_Task brief:_ Lay out the items from the line containing "How do I perform: Open Education" through the end of the items as a Markdown table with the columns Row and Line, numbering each line and leaving out blank lines.

_Entries shown:_
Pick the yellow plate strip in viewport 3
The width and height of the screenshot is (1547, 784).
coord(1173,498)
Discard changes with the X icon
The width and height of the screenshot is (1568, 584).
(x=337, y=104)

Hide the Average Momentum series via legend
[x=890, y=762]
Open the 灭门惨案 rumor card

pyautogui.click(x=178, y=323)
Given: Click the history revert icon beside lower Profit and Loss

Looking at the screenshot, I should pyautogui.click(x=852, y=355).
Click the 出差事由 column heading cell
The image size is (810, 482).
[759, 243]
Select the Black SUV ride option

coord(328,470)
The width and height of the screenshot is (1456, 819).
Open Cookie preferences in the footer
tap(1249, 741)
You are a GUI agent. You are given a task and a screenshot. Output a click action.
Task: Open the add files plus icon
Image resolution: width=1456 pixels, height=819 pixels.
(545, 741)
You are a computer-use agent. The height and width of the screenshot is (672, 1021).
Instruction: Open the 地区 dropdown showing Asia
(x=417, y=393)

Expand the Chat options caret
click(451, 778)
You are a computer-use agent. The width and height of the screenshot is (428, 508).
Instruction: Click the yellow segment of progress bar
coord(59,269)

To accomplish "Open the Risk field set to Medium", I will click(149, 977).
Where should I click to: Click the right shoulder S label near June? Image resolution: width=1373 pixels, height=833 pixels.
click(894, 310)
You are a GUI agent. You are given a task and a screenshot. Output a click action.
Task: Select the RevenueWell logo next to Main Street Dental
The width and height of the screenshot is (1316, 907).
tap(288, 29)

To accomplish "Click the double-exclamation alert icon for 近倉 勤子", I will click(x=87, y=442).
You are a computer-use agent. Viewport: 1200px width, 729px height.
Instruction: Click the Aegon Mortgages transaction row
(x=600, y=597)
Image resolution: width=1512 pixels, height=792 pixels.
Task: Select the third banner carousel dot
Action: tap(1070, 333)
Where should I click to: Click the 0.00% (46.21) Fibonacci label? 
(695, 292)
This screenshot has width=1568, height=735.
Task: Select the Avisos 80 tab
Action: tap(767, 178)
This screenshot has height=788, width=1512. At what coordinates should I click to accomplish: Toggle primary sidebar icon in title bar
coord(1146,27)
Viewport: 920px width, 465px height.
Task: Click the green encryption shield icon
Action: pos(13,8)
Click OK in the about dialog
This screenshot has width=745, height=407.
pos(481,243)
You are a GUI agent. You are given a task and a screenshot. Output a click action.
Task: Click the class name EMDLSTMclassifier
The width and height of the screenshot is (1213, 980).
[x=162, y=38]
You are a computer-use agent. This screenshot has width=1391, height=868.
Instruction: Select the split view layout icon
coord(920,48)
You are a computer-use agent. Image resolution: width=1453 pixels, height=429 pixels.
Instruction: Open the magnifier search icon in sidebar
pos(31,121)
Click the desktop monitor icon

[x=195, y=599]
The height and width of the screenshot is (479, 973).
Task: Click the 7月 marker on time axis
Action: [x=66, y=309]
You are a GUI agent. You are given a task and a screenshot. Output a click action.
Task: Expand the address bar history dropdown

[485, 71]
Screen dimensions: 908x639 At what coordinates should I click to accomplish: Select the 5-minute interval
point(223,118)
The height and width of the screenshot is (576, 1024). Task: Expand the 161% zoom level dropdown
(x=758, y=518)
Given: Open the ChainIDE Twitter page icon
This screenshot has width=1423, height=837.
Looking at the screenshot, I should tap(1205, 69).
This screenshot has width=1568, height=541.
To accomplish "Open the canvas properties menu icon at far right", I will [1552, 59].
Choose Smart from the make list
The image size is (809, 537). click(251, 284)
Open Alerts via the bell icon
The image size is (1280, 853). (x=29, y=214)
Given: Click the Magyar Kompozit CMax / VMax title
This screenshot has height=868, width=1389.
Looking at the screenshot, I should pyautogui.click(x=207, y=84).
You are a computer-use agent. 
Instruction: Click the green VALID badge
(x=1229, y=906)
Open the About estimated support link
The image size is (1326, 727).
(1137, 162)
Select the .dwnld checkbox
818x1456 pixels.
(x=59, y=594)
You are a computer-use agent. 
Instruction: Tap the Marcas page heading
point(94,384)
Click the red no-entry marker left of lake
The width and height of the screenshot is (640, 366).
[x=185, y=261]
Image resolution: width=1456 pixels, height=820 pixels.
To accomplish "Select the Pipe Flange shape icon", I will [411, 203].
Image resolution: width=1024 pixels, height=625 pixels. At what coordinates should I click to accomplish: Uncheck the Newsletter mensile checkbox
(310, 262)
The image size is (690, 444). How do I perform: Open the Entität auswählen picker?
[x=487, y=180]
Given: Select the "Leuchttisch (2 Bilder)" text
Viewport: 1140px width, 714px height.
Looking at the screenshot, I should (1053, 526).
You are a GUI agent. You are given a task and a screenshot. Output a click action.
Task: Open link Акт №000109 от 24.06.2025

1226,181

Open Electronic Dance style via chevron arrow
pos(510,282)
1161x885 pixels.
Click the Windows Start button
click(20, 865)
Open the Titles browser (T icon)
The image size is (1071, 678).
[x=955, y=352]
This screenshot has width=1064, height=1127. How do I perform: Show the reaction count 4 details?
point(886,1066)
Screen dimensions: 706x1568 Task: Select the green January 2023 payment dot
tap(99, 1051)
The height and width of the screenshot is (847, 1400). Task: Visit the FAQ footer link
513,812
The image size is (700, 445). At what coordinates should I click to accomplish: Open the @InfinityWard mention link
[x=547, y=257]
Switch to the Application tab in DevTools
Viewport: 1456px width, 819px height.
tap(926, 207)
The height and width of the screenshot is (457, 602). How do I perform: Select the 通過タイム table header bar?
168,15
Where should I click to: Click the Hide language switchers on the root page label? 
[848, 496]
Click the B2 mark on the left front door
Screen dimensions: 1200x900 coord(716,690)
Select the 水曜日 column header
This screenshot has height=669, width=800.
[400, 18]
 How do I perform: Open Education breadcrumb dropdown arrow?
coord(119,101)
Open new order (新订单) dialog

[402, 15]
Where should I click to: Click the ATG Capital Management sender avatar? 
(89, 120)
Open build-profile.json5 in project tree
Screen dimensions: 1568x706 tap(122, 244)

_Answer to this exercise:_
| Row | Line |
|---|---|
| 1 |  How do I perform: Open Education breadcrumb dropdown arrow? |
| 2 | coord(119,101) |
| 3 | Open new order (新订单) dialog |
| 4 | [402, 15] |
| 5 | Where should I click to: Click the ATG Capital Management sender avatar?  |
| 6 | (89, 120) |
| 7 | Open build-profile.json5 in project tree |
| 8 | Screen dimensions: 1568x706 tap(122, 244) |